> **Text block**

Cupich, 61, was appointed in June to replace retiring Bishop William Skylstad, former head of the U.S. Conference of Catholic Bishops and a key figure in the church's response to lawsuits from sex abuse victims.
Skylstad made the controversial decision in 2004 to take the Spokane Diocese into bankruptcy court as lawsuits piled up, and a $48 million settlement was reached in 2007.
But the diocese said earlier this week that continuing lawsuits may force it to sell churches to pay victims.
However, Cupich's installation at Gonzaga University on Friday morning will now focus on creating a better future for the diocese.
Over 30 bishops from throughout the U.S. attended the ceremony, including Archbishop Pietro Sambi, the Apostolic Nuncio to the United States.
Cupich for 12 years has been leader of the Diocese of Rapid City in South Dakota, serving 30,000 Catholics in a broad area. The Spokane Diocese has some 90,000 Catholics in about 80 parishes.
Regarding the economic challenges, Cupich said when he was appointed that he was used to working with scarce resources in South Dakota.
"It's about mission, not money," he said. "If you get the mission right, money follows."
Cupich was an early leader in battling sex abuse, adopting a "zero tolerance" policy for clergy in his diocese. He is chairman of the Bishops' Committee on the Protection for Children and Young People.
Cupich was born in 1949, in Omaha, Neb., one of nine children to Blase and Mary Cupich. He earned a degree in philosophy from the University of St. Thomas, a Catholic school in St. Paul, Minn. He studied in Rome for a second degree in sacred theology before earning a master's in theology from the Pontifical Gregorian University.

> **Data block**

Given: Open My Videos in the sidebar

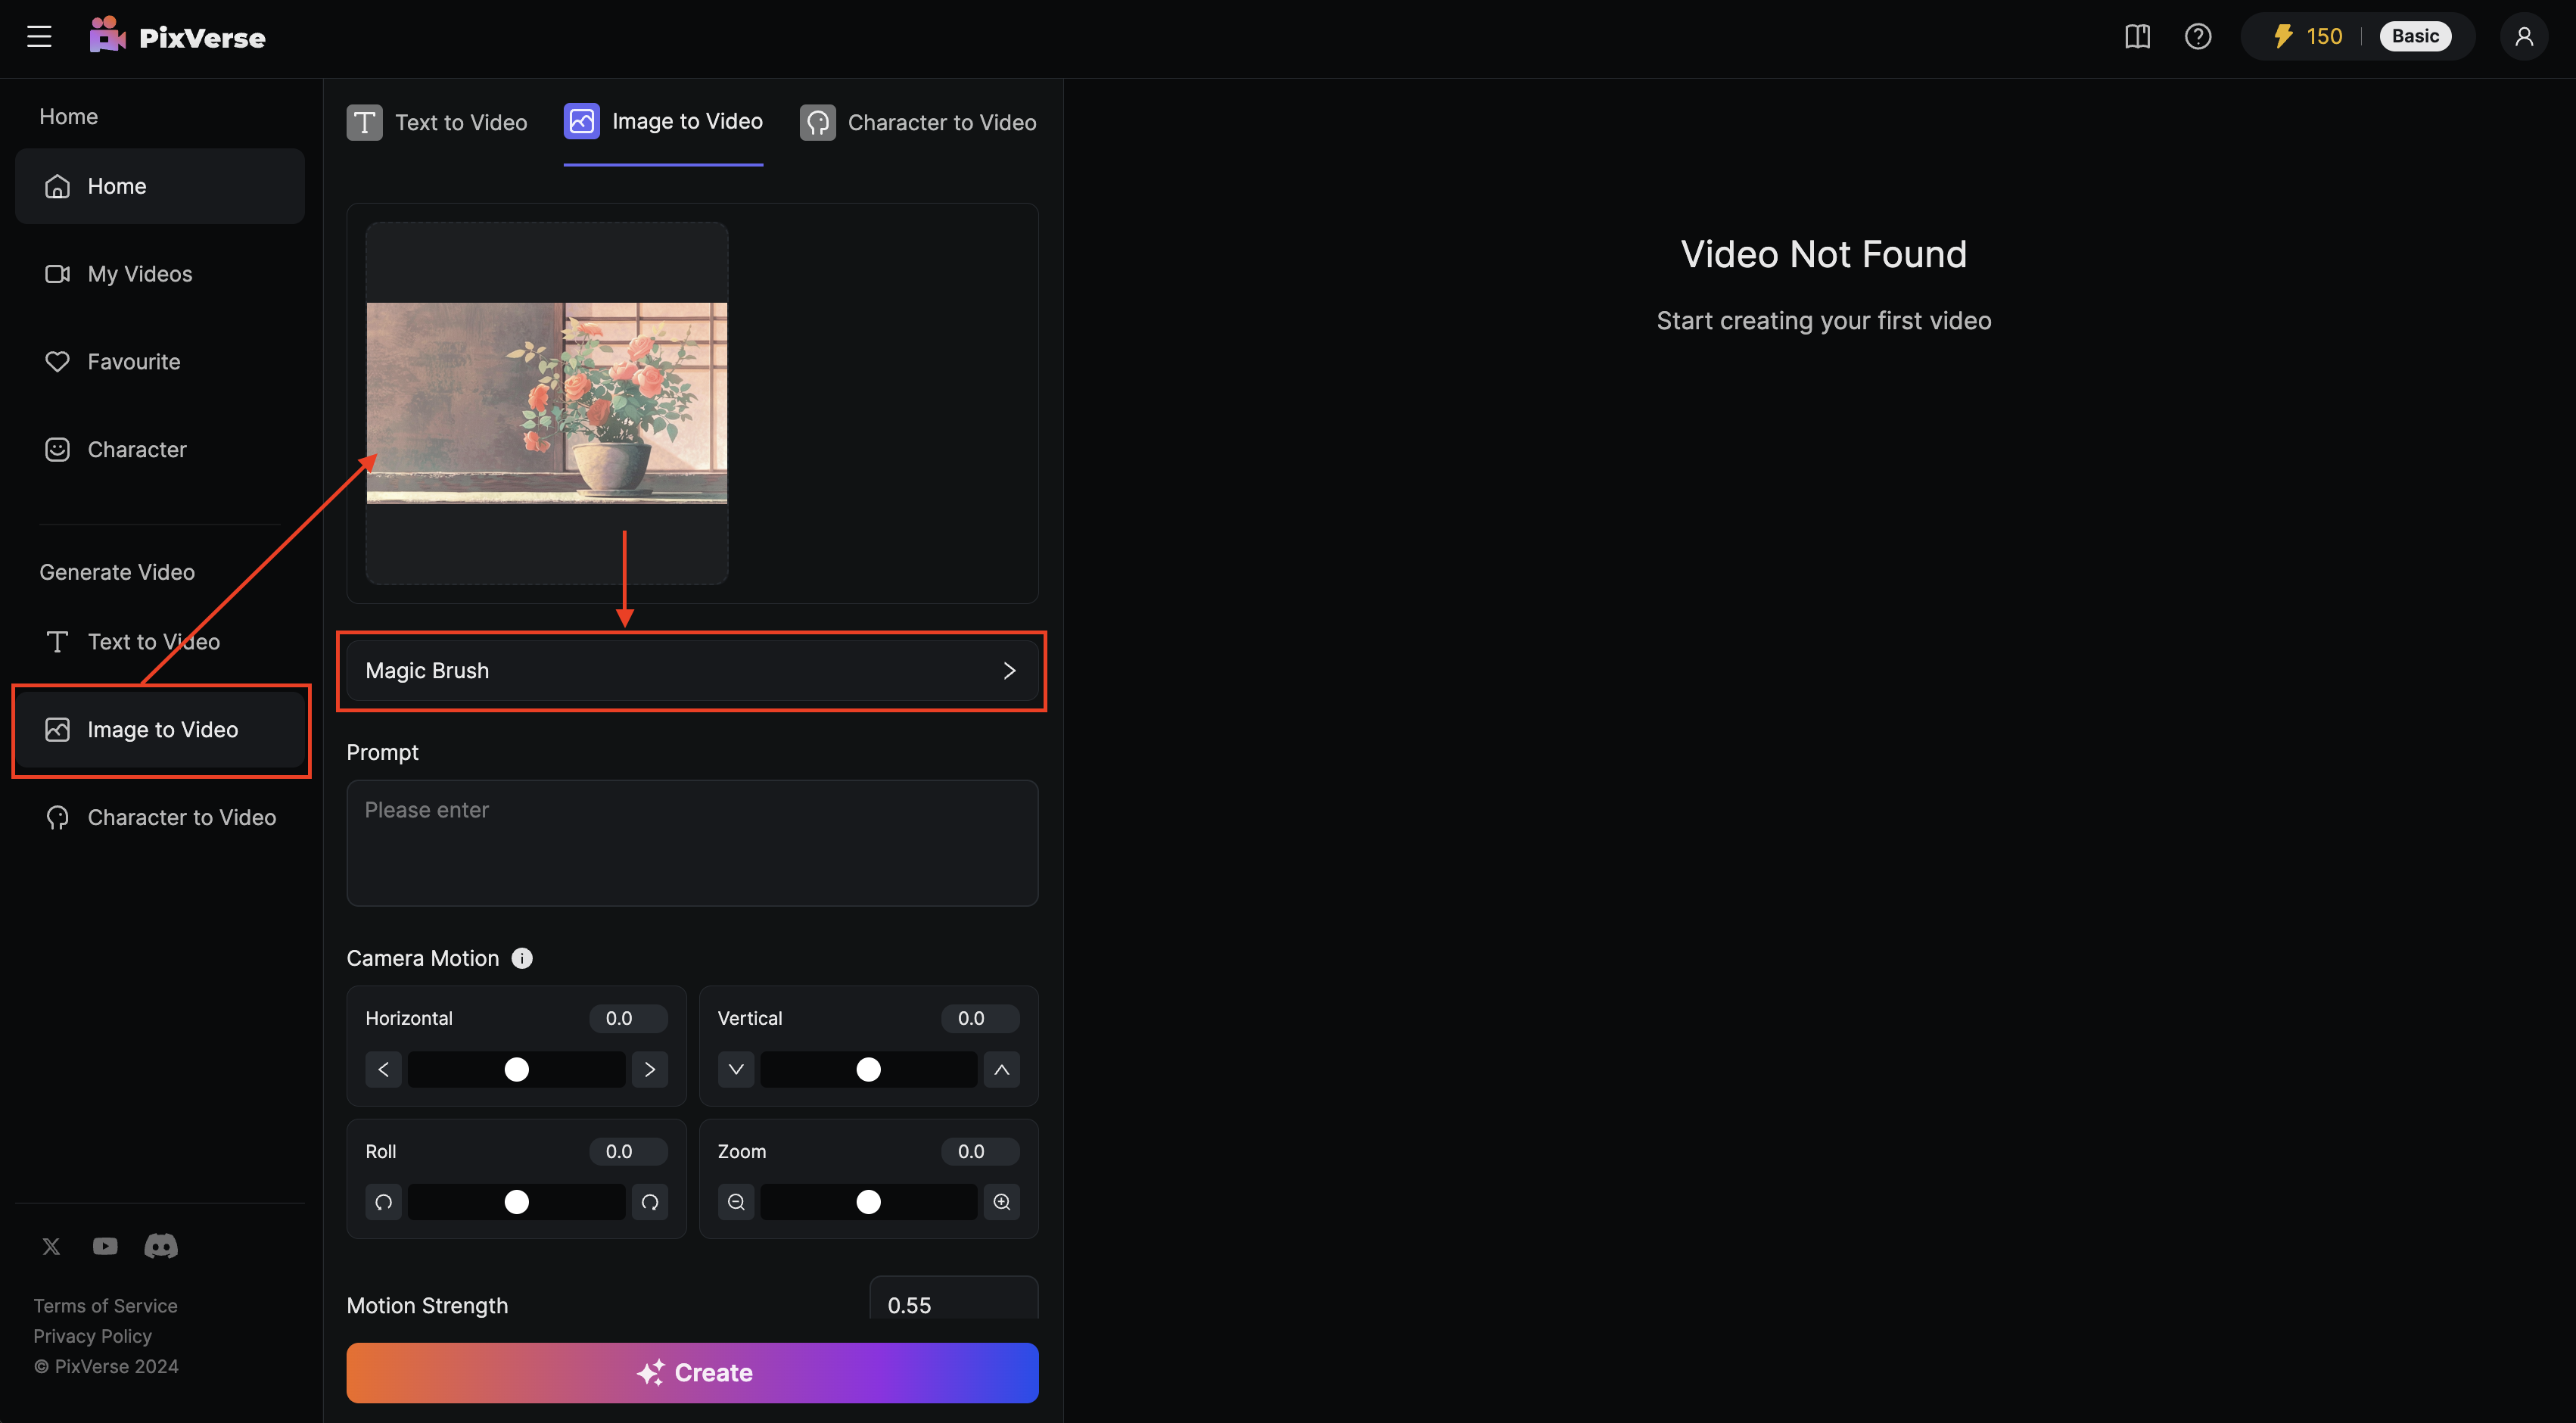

> **Challenge 1**
Answer these questions about the article on Cupich's installation:
(a) In what year did Skylstad take the Spokane Diocese into bankruptcy court?
(b) How many Catholics does the Spokane Diocese have?
(c) In what city was Cupich born?
> **Challenge 2**
Write the next part of the article on Cupich's installation, picking up after its final sentence.
The data above has no role in this work.

> **Task response 1**
(a) 2004
(b) Some 90,000
(c) Omaha, Neb.

> **Task response 2**
He was ordained in 1975, serving in Omaha. In 1981, Cupich was appointed secretary of the Nunciature of the United States, the diplomatic mission of the Vatican in Washington, D.C., during the tenure of Pope John Paul II. He was also president of Pontifical College Josephinum in Columbus, Ohio.
Skylstad, 76, has been bishop of Spokane since 1990. He was elected vice president of the influential U.S. Conference of Catholic Bishops in 2001, and in 2004 began a three-year term as president.
"Although these years have not been without challenges, it has been a time of great joy in my life," Skylstad said in announcing his retirement.
Church members have already contributed $10 million to the $48 million settlement designed to pay about 180 sex abuse claims. Insurers contributed to the settlement, and the diocese sold its chancery, farmland and bishop's residence to raise funds.
But new claims of abuse that occurred decades ago continue to be filed, approved and paid, draining a special $1 million fund that must be replenished.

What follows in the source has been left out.